Proton nuclear magnetic resonance studies of hemoglobins Osler (beta145HC2 Tyr replaced by Asp) and McKee Rocks (beta145HC2 Tyr replaced by term): an assignment for an important tertiary structural probe in hemoglobin.

High-resolution proton nuclear magnetic resonance studies of deoxyhemoglobins Osler (beta145HC2 Tyr replaced by Asp) and McKees Rocks (beta 145HC2 Tyr replaced by term) indicate that these hemoglobins are predominately in the oxy quaternary structure in 0.1 M [bis(2-hydroxyethyl)imino]-tris(hydroxymethyl) methane buffer at pH 7. Upon the addition of inositol hexaphosphate, the proton nuclear magnetic resonance spectra of these hemoglobins become similar to those characteristic of a hemoglobin molecule in the deoxy quaternary structure.
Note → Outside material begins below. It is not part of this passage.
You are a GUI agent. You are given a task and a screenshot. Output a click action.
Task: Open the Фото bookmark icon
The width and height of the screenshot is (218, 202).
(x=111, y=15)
The exchangeable proton resonance which is found at -6.4 ppm from H2O in the spectrum of normal human adult deoxyhemoglobin is absent in the spectra of these two mutant hemoglobins. Consequently we believe the hydrogen bond between the hydroxyl group of tyrosine-beta145HC2 and the carboxyl oxygen of valine-beta98FG5 gives rise to this resonance. This assignment allows us to use the -6.4ppm resonance as an important tertiary structural probe in the investigation of the cooperative oxygenation of hemoglobin.